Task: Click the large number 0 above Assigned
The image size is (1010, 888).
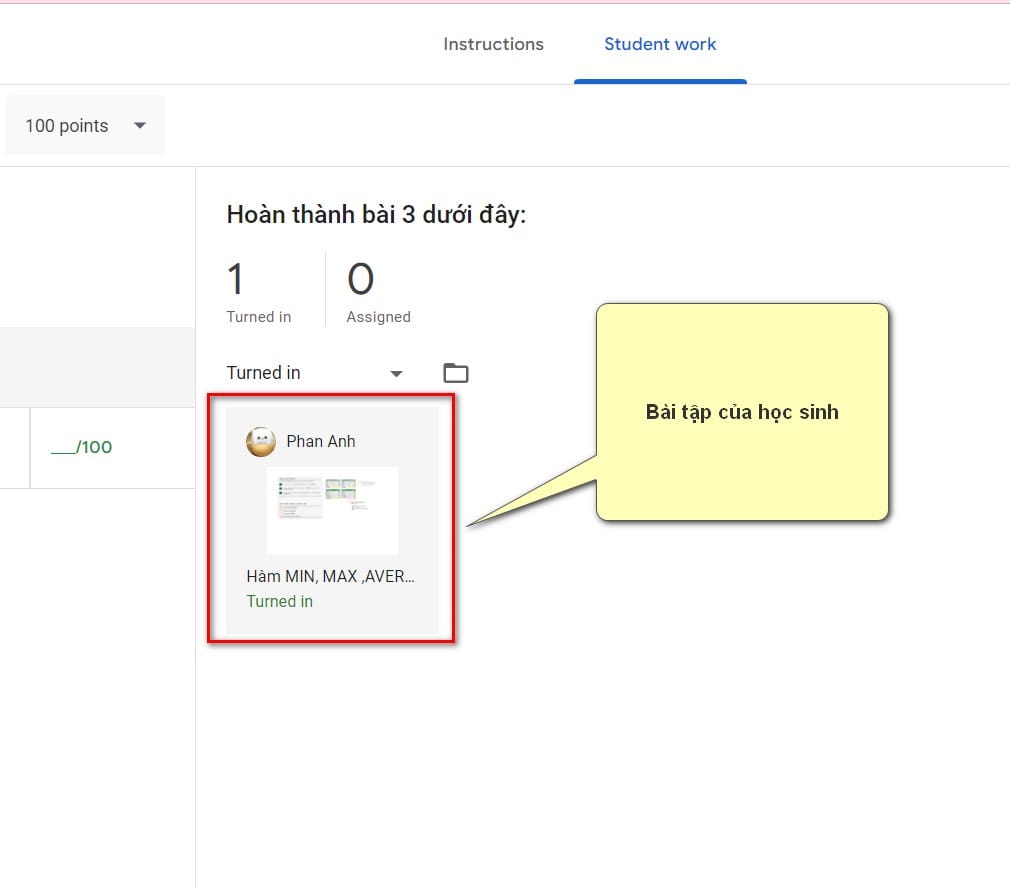Action: click(360, 279)
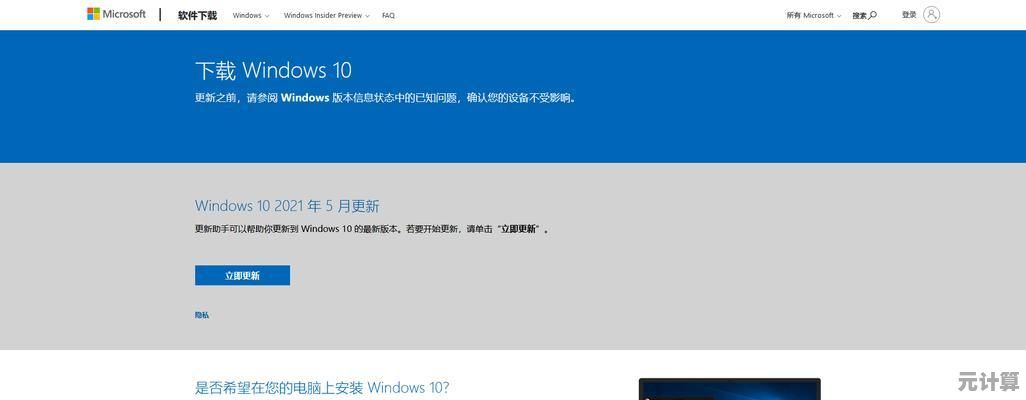This screenshot has width=1026, height=400.
Task: Expand the Windows navigation dropdown
Action: tap(251, 16)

========

● **EXERCISE OBJECTIVE**: Pull every line of text from the listing above word for word, leaving out the pictures.

● **TASK RESPONSE**:
Task: Click the large number 0 above Assigned
The image size is (1010, 888).
Action: click(360, 279)
This screenshot has width=1026, height=400.
Task: Expand the Windows navigation dropdown
Action: tap(251, 16)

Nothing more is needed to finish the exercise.